• [Directions]
Copy out only the lines of the records from the one containing "You are a GUI" through the one containing "(x=1053, y=284)", and keep the requests in. Scale each coordinate in the answers by 0.45 and round it to a whole number with halves going up, but leave every other number unchanged.

• [Record list]
....................

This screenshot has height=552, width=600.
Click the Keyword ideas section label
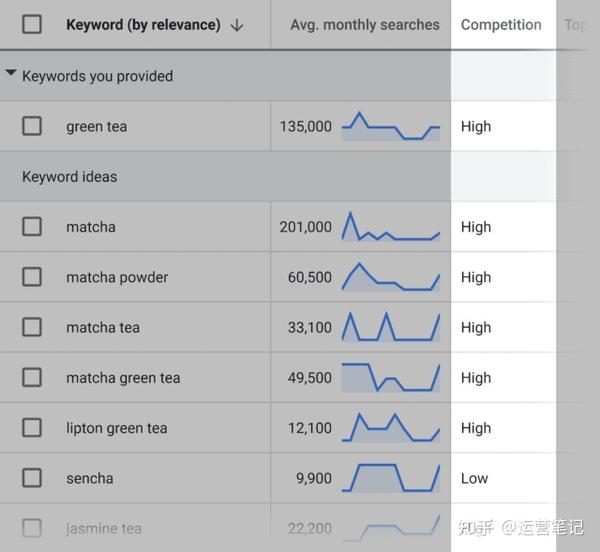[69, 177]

....................

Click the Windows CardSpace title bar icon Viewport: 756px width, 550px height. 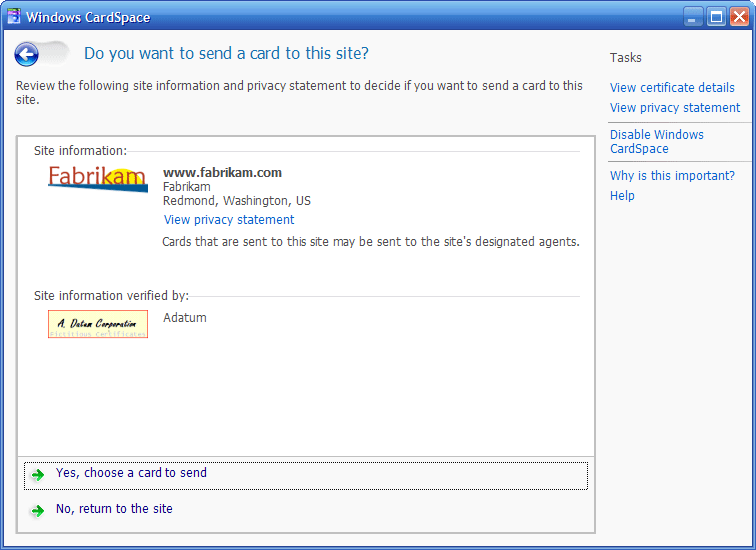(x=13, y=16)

....................

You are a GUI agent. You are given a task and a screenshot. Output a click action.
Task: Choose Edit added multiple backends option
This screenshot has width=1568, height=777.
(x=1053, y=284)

....................

• [Response to the exercise]
You are a GUI agent. You are given a task and a screenshot. Output a click action.
Task: Choose Edit added multiple backends option
This screenshot has width=1568, height=777.
(x=474, y=128)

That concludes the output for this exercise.